Днем того же дня у Ф. М. была младшая сестра, с которой, как позднее сообщит Страхову вдова Достоевского, за семейным обедом произошел «крупный разговор и почти ссора» в связи с разделом куманинского наследства: Верочка пыталась уговорить брата отказаться от его законной доли в лесном владении Рязанской губернии, а Ф. М. «со страстью» напомнил ей о своих отцовских обязанностях. Верочка упрекнула брата «в жестокости к сестрам» и разразилась слезами. Ф. М. побежал в свою комнату и внезапно почувствовал на руках кровь. Это было его первое горловое кровотечение. («Все-таки не могу равнодушно подумать о сестрах. Какие они несправедливые», — скажет он в день смерти.)
Тотчас же был вызван домашний доктор Яков Богданович фон Бретцель. «Увы, я уже застал Федора Михайловича в безнадежном состоянии; обильная потеря крови ослабила его настолько, что можно было принять только паллиативные меры»74, — вспоминал врач; во время осмотра больного кровотечение повторилось столь сильно, что он потерял сознание.

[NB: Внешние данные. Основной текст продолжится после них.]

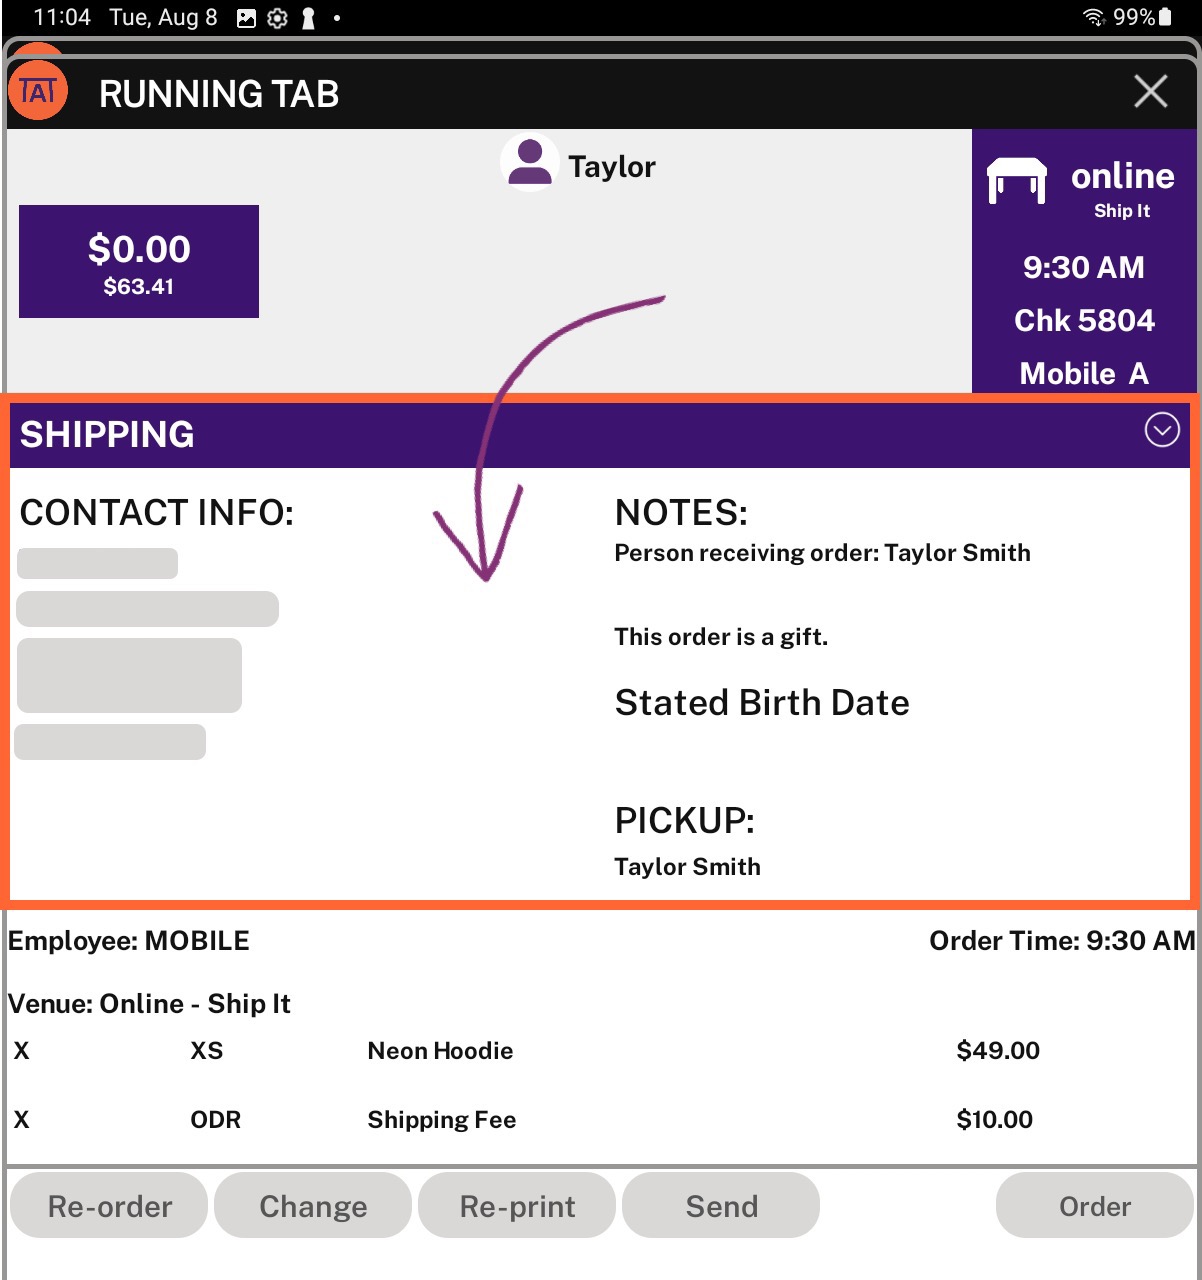Click the Re-order button
Image resolution: width=1202 pixels, height=1280 pixels.
[109, 1206]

Для консилиума были приглашены доктор А. А. Пфейфер и профессор Д. И. Кошлаков, которые подтвердили заключение Бретцеля о невозможности спасти больного(В 1918 году, буквально в последние свои дни, отвечая на вопрос литератора А. В. Жиркевича, собиравшего материалы для «стариковского альбома» об обстоятельствах смерти Ф. М. Достоевского вследствие разрыва легочной артерии, 76-летний Я. Б. фон Бретцель, сохранивший и в преклонные годы ясность духа, уточнил диагноз заболевания своего знаменитого пациента: «Вы спрашиваете, чем он был болен. В то время еще микроб чахотки не был найден, поэтому строгого определения быть не могло, тем более что болезнь протекала хронически; объективное же исследование не оставляло сомнения, что это был туберкулезный процесс. В обоих легких были значительные разрушения (каверны), и разрыв легочной артерии в одну из каверн дал столь сильное кровотечение, остановить которое было не в наших силах, и вызвало смертельный исход» (Литературное наследство. Т. 86. С. 312). Всего через год после смерти Достоевского, в 1882 году, будет открыт возбудитель туберкулеза; через 16 лет, в 1897-м, — рентгеновские лучи. Современные медики полагают, что легочное кровотечение развилось у Достоевского не по причине активной формы туберкулеза, а в результате хронического воспалительного процесса в легких, которому сопутствовала эмфизема (см.: Рыбалко Б. Н. Болезнь и смерть Ф. М. Достоевского // Статьи о Достоевском. 1971— 2001. СПб., 2001. С. 181).) (А. Г., однако, утверждала в мемуарах, что доктора не нашли особой опасности, запретили Ф. М. двигаться и разговаривать и обещали скорое выздоровление).